It is commonly thought, as supported by the rules on the separation of powers, that the Mexican Judiciary has the exclusive responsibility to apply the law and resolve legal disputes. Such position holds that the Judiciary’s duties must be distanced from politics to prevent conflicts between and among the three branches of government. Notwithstanding these precepts, the consolidation of Mexico’s Supreme Court of Justice as a constitutional court has put the Supreme Court in the national spotlight as an arbiter on important political matters.
The Supreme Court has the authority to resolve conflicts not only as to the constitutionality of general laws, but also the power to review matters arising from the actions of federal, state and municipal authorities, including those of independent constitutional bodies. The resolution of these types of conflicts invariably involves politics.
Recently, a PAN political party congresswoman and former president of the lower Chamber of Deputies, filed a constitutional lawsuit opposing a presidential Decree, based on a prior constitutional amendment, which provides that members of the Armed Forces and Navy may legally conduct public safety activities that were previously reserved to the exclusive jurisdiction of the civil police force.

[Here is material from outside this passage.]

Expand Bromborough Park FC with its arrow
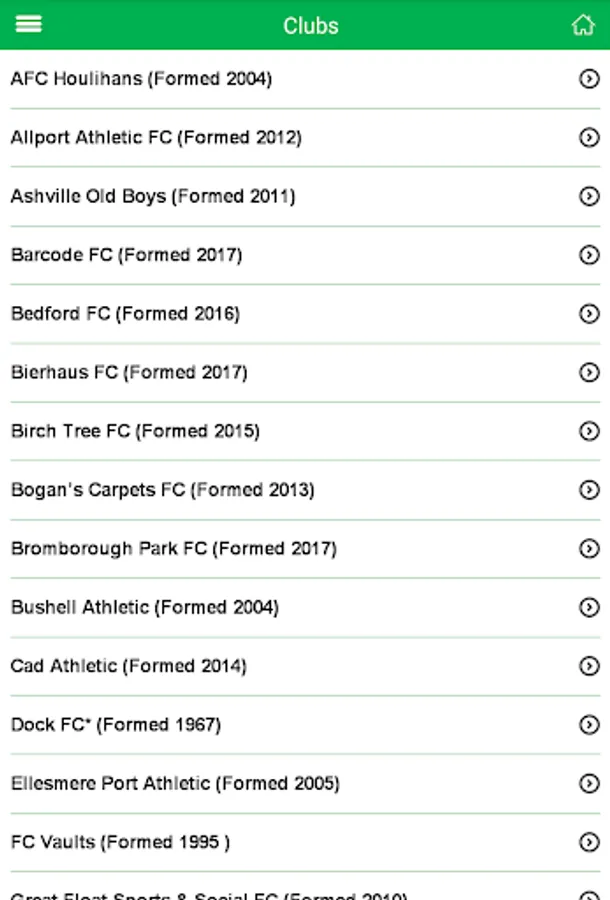(x=589, y=549)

Prior to that case, the Supreme Court agreed to preside over a constitutional lawsuit opposing Mexico’s proposed electricity reform, which favors the Federal Electricity Commission over the interests of private parties and foreign entities. Such lawsuit was filed by the Federal Antitrust Commission, the independent constitutional agency responsible for regulating antitrust practices in Mexico. Both cases demonstrate the relevance of the Mexican Supreme Court of Justice, whose authority as a constitutional court allows parties a forum to present a legal defense against political powers, including even against the president of the country. Such cases demonstrate the maturity and democratization of the Mexico’s political system.